> **Task brief**
Your output should be exactly the lines from the one containing "The width and" through the final line of the following data, please, with no pictures.

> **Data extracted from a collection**
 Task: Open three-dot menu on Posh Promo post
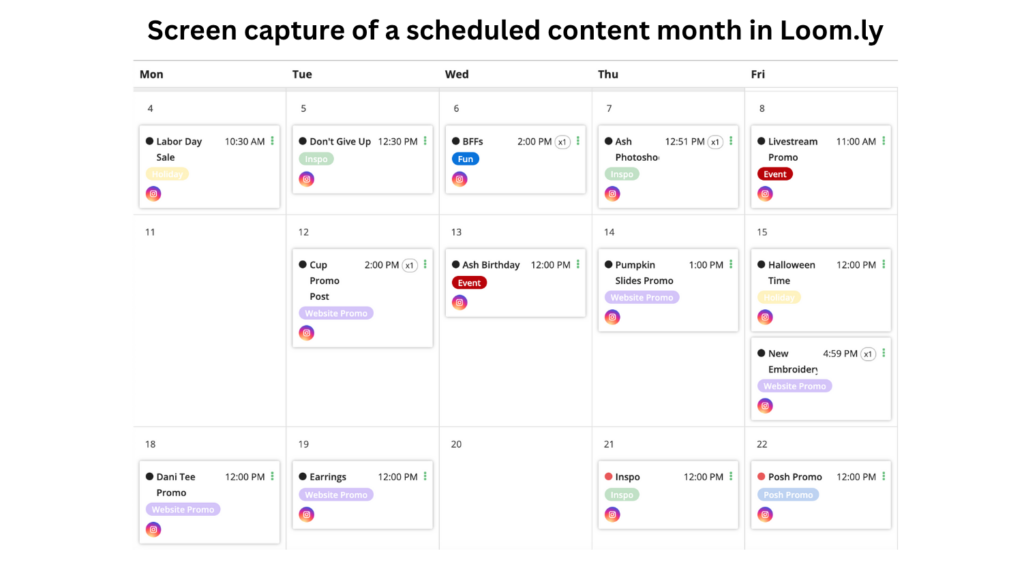point(884,476)
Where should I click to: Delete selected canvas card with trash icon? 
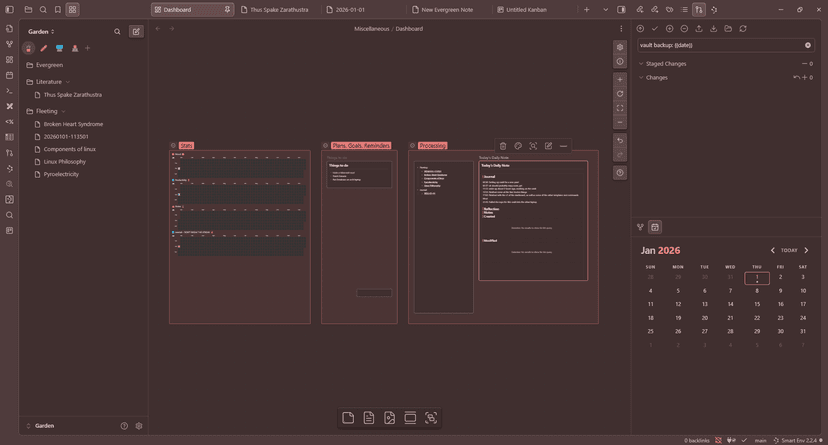coord(503,146)
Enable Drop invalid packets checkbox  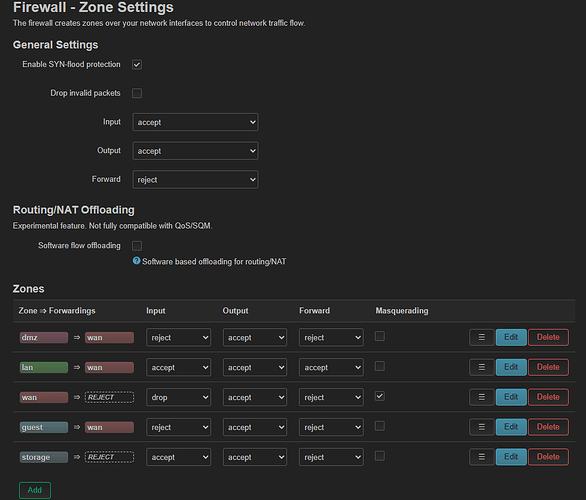coord(137,93)
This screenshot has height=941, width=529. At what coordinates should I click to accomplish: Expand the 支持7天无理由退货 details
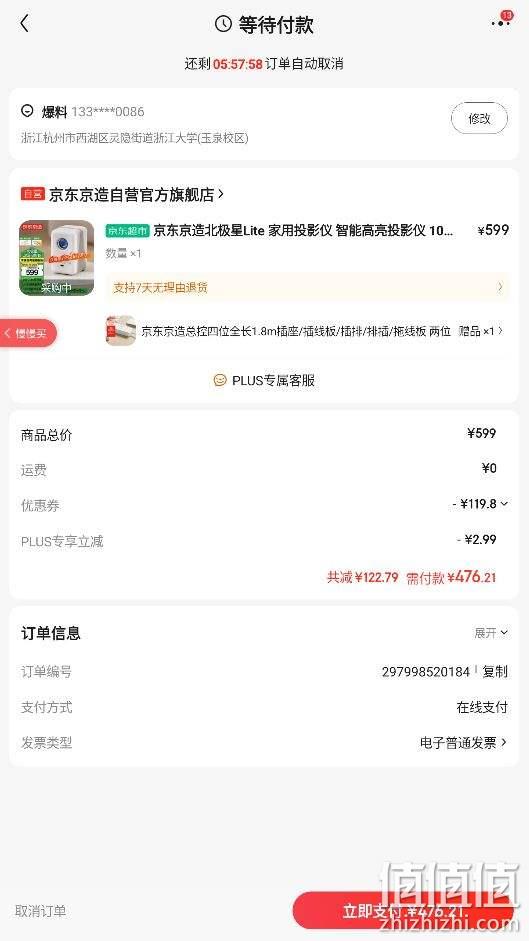coord(307,287)
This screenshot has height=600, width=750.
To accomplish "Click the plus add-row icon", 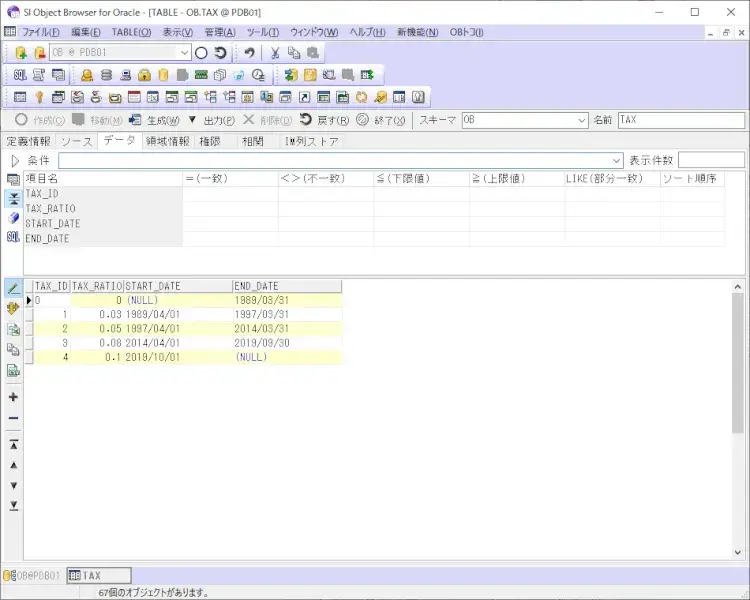I will pyautogui.click(x=13, y=397).
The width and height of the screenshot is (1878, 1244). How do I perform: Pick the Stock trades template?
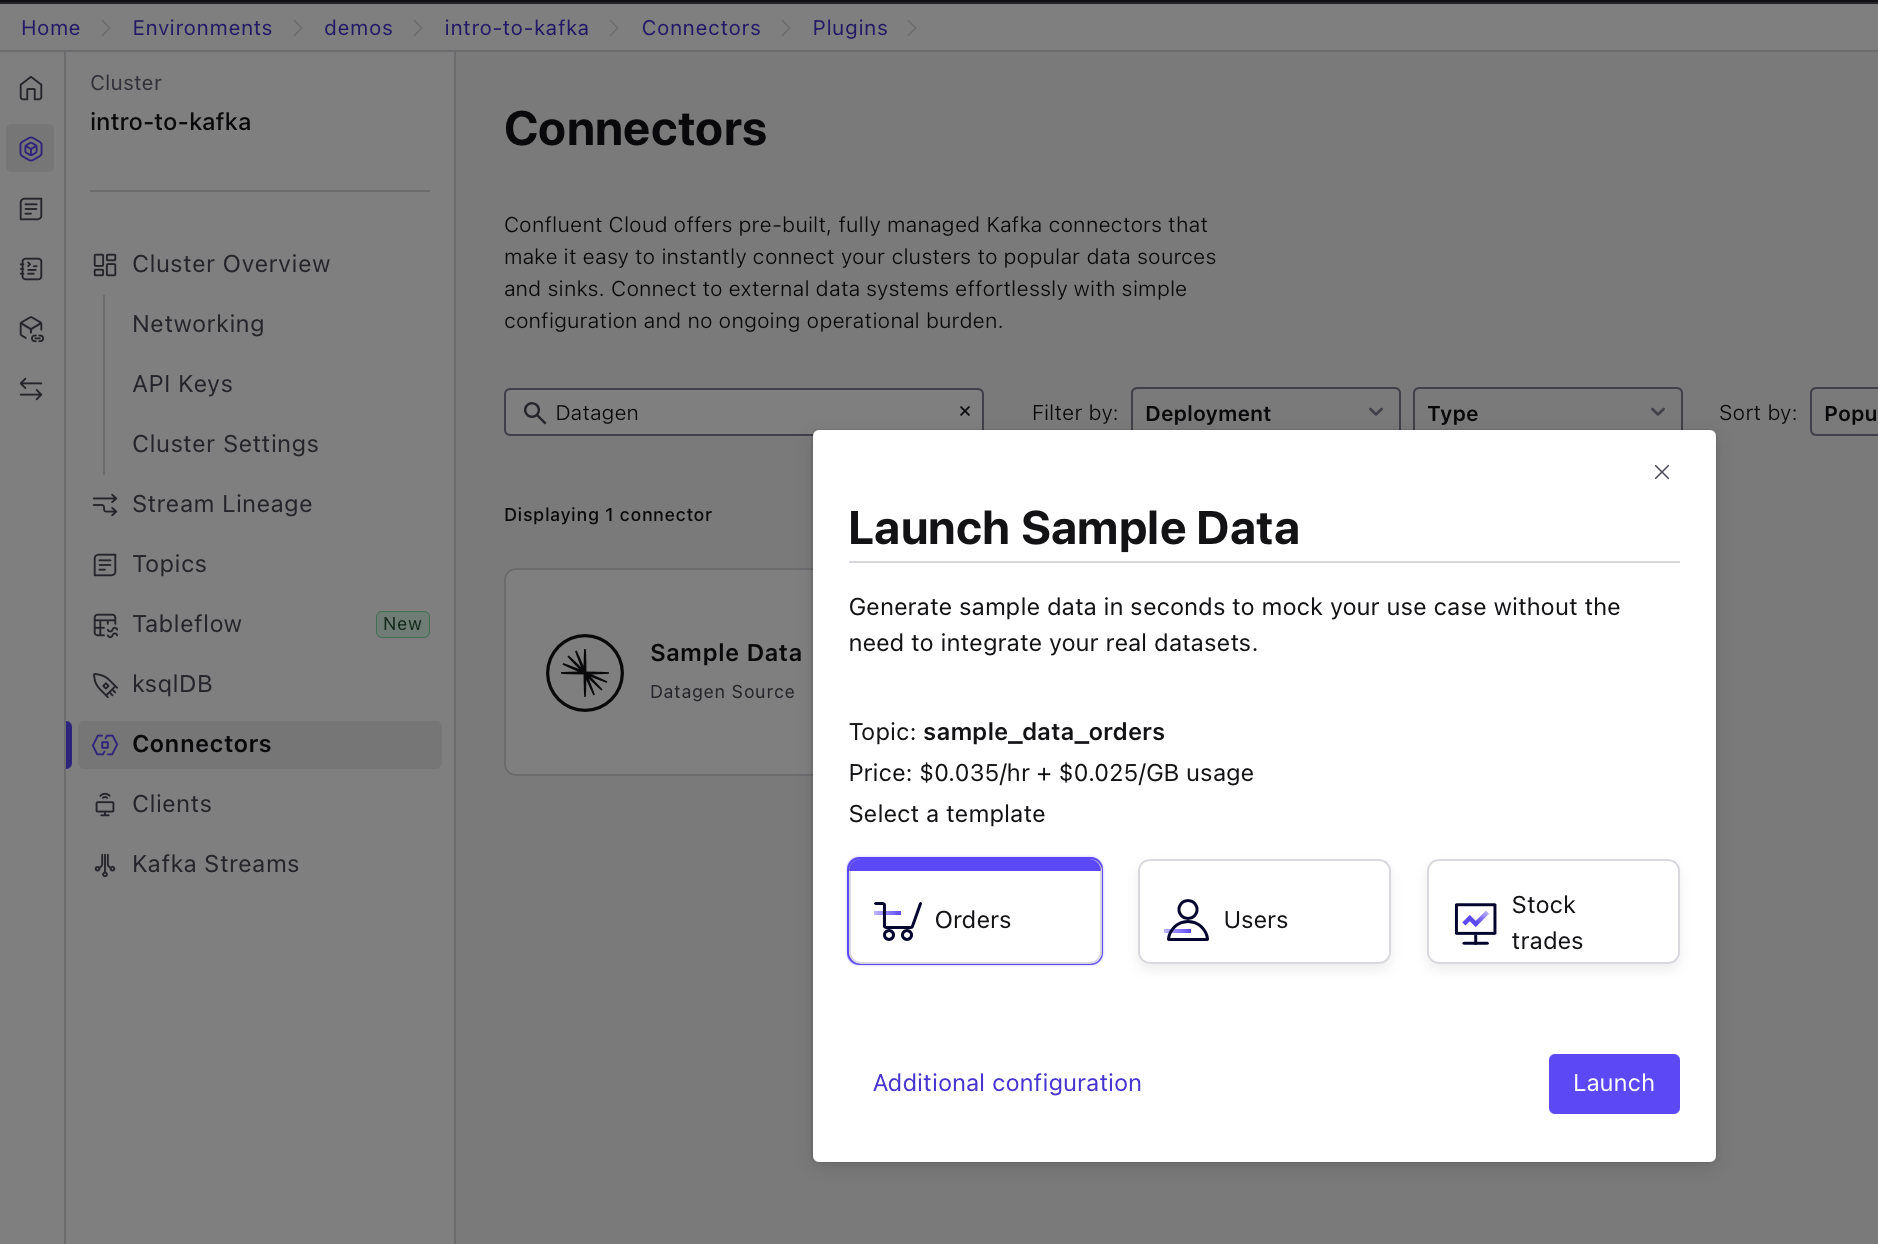pyautogui.click(x=1552, y=912)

> **Output for this exercise**
The width and height of the screenshot is (1878, 1244). How do I perform: Pick the Stock trades template?
pyautogui.click(x=1552, y=912)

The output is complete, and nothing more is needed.